AUFGABEN =>
A) Geben Sie den Auszug über das Tiertraining wortgetreu wieder, beginnend mit „Marco Heyse im“ und weiter bis einschließlich „Film reinkriegen will?“.
B) Nennen Sie alle Tätigkeiten, zu denen man Gänse laut dem Auszug über das Tiertraining auf Kommando bringt.

AUSZUG ZUM LESEN =>
______________________________

Das Erste zeigt an Weihnachten die Verfilmung des Jugendbuchklassikers "Die wunderbare Reise des kleinen Nils Holgersson mit den Wildgänsen" von Selma Lagerlöf. Die Arbeit mit den Tieren in diesem Film hat der Tiertrainer Marco Heyse gemacht. Wie man Gänse auf Kommando zum Schnattern, Fliegen und Laufen bringt, verrät er im Corso-Gespräch.

Marco Heyse im Gespräch mit Hartwig Tegeler | 16.12.2011
    Hartwig Tegeler: Marco Heyse, was ist denn eigentlich, wenn man mal die ganzen Tiere in all diesen Filmen nimmt, was sind denn aus Ihrer Sicht eigentlich die Grundprinzipien des Tiertrainings, wenn man denn tatsächlich ein Tier in einen Film reinkriegen will?

    Marco Heyse: Also, das Tier muss ja vor der Kamera auf den Punkt funktionieren, wie ein Schauspieler agieren. Das heißt, es muss an dem Punkt, wo das Licht gesetzt ist, stehen bleiben, sodass das für uns immer so ein bisschen Puppenspiel. Also, wir sind dann hinter der Kamera, sodass wir die Tiere dirigieren, an den Punkten stoppen, vielleicht dann zum Bellen auffordern, wenn es beispielsweise ein Hund ist, durch Gesten, weil der Ton ja nicht leiden soll, dann wieder zum Weitergehen auffordern, sodass wir hinter der Kamera immer so eine Choreografie aufführen, auf die das Tier dann reagiert.

______________________________

BEREITGESTELLTE DATEN =>
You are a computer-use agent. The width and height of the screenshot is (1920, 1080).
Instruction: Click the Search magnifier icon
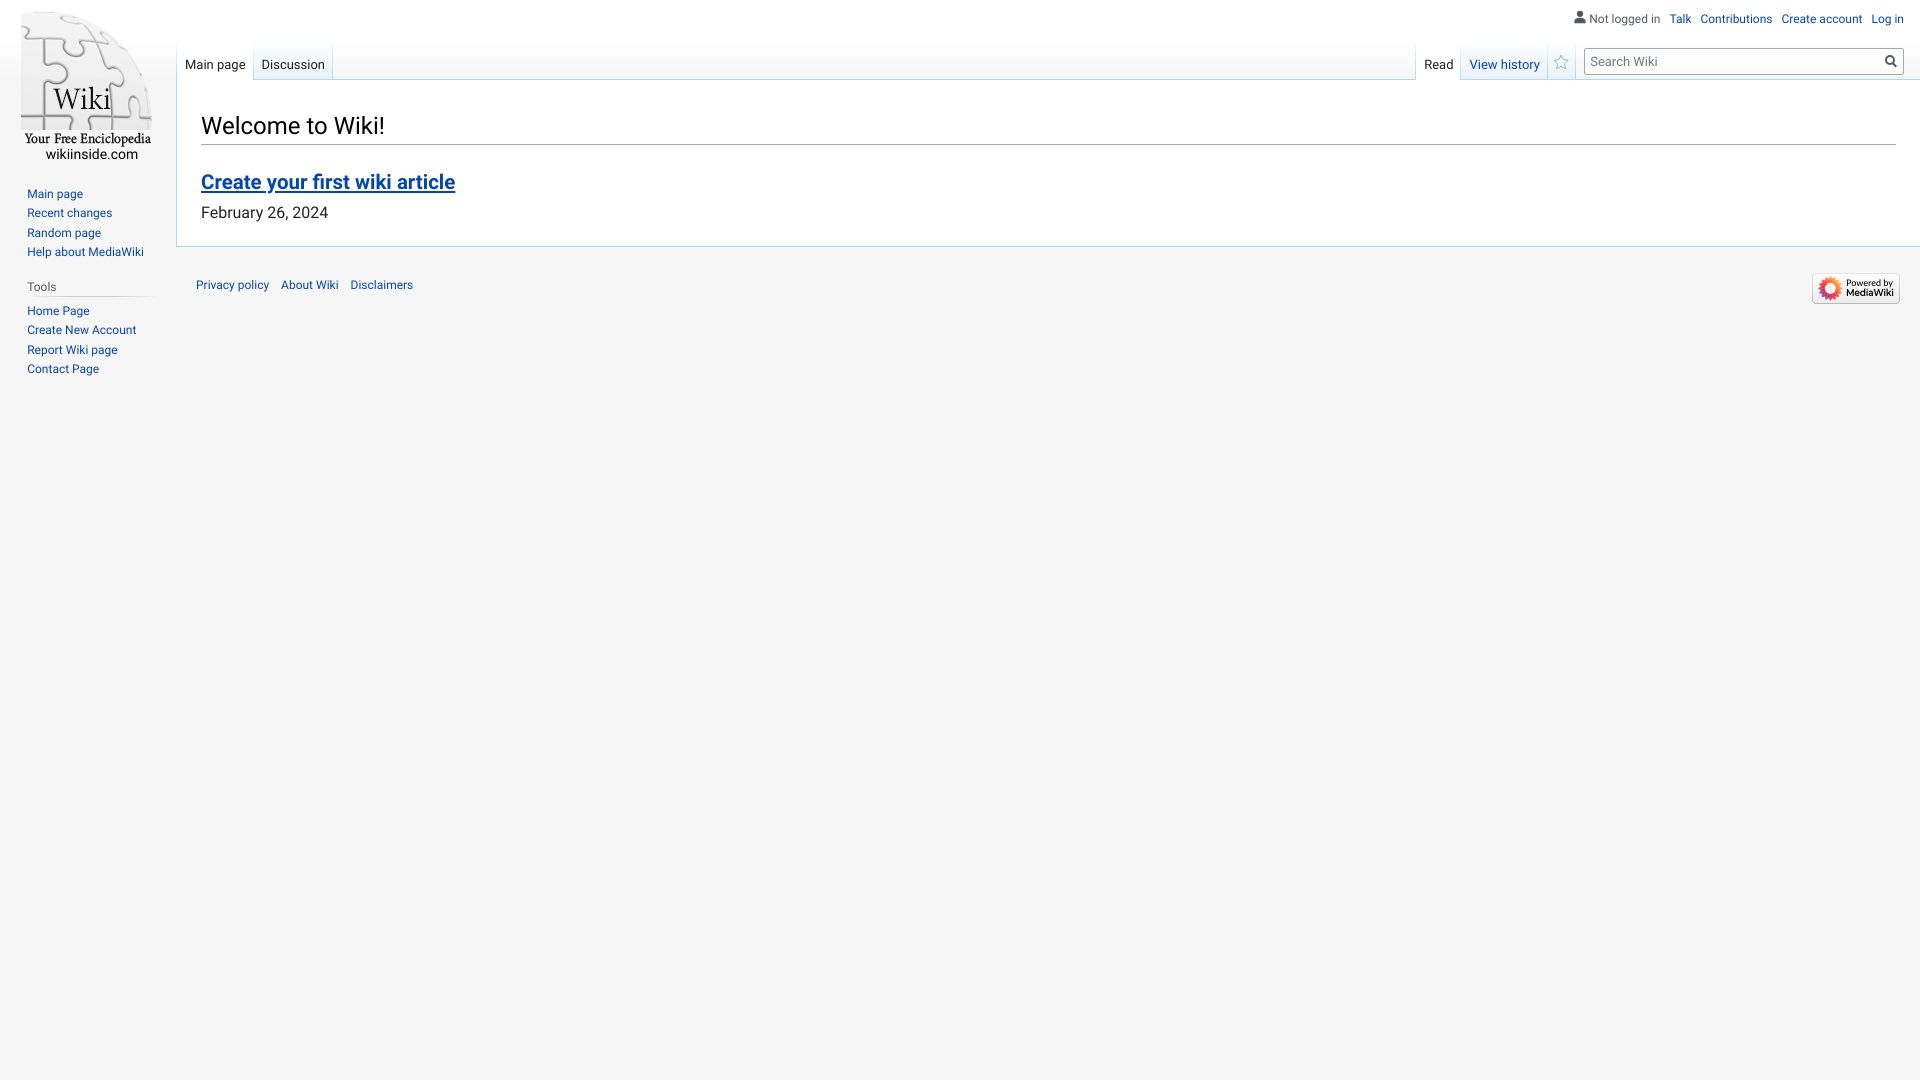click(1891, 61)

______________________________

ANTWORTEN JE AUFGABE =>
A)
Marco Heyse im Gespräch mit Hartwig Tegeler | 16.12.2011
    Hartwig Tegeler: Marco Heyse, was ist denn eigentlich, wenn man mal die ganzen Tiere in all diesen Filmen nimmt, was sind denn aus Ihrer Sicht eigentlich die Grundprinzipien des Tiertrainings, wenn man denn tatsächlich ein Tier in einen Film reinkriegen will?

B) Schnattern, Fliegen, Laufen